Dans la saveur des mots 2
On écrit toujours à propos de tout et de rien. Ce n’est pas le sujet qui fait la poésie, ce sont les mots, la façon dont ils s’ordonnent ou se refusent. Même s’il lui manque un bras, une jambe, une phrase, le texte finit toujours par avancer. À quoi peut-on se fier ? L’humilité n’est souvent qu’une forme d’orgueil. Ce ne sont pas les heures pleines qui m’intéresse, ce sont les heures vides. À quoi peut bien servir un verre que l’on ne peut remplir par manque d’une source ? Toute présence est une menace, celle de son absence. Je ne suis sûr de rien. Toute compréhension débouche sur l’incompréhension. Chez tout homme qui s’interroge, les contraires se mesurent à poings nus. On porte tous à la naissance les rides essentielles.
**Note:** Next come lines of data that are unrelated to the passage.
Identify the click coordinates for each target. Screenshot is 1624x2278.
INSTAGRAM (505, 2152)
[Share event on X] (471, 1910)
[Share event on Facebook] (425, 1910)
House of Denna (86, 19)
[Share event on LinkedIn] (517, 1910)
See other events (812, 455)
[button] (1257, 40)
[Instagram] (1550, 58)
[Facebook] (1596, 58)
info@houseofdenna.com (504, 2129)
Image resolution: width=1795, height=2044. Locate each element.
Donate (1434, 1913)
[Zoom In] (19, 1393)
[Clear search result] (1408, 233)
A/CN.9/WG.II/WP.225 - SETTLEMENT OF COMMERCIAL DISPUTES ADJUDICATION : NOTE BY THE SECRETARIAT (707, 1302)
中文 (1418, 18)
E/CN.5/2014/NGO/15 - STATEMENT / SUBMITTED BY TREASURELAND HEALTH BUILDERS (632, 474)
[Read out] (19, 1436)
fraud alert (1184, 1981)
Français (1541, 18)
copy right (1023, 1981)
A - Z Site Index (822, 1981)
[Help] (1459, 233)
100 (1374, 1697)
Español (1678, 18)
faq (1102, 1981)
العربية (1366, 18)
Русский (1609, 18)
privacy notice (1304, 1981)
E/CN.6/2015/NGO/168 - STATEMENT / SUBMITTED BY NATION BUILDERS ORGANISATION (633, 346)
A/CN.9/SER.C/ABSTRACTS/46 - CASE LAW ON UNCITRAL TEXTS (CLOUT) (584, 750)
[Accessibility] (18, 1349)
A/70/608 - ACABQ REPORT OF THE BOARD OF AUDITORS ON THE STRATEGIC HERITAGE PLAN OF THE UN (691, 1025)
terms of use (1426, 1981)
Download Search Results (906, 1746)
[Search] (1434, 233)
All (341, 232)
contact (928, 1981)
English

Je n’entre pas dans la compétition, les conflits d’ambition, le goût de dominer, de posséder, de réussir. Je ne suis pas un joueur. J’ai trop peur de gagner. Je préfère l’inconfort aux certitudes. Ce qui m’échappe me sert d’aliment. Ceux qui craignent la mort ne vivent pas vraiment. Ils tentent vainement d’éviter l’échéance. Dans chaque rue, de jeunes pendus côtoient des vieillards pleins d’espoir. On peut choisir d’être un homme sans devenir esclave.
Il y a des mots qui ne connaissent pas la vie et d’autres que la vie ignore. Il faut que la phrase devienne une sensation. Il faut écrire à chaud, ne pas craindre de se brûler les doigts. Écrire à l’imparfait est l’idéal d’un puriste. Écrire, même le pire, est toujours un acte d’espoir. On ne dit pas la vérité pour être cru mais pour y croire. L’écriture nous laisse à tout le moins l’illusion d’exister. Nous sommes tous en cage. Certains s’en accommodent ou en construisent de nouvelles. C’est dans les mots que j’en cherche la clef. Le soleil se lève tous les jours et j’en reste surpris. Peu importe la route, elle mène toujours à nos limites. C’est à partir de là qu’il faut marcher, sauter, faire la courte échelle. Certains airs de musique comme un nerf qui se brise. Ce qu’on ajoute à la nature ne lui apporte rien. Au contraire, elle doit alors s’épuiser à combler nos lacunes. Toute création prend sa source d’un défaut. L’illusion de comprendre mène à la politique. On ne verra jamais un arbre se faire élire député, un oiseau légiférer le ciel, une grenouille grossir comme le bœuf.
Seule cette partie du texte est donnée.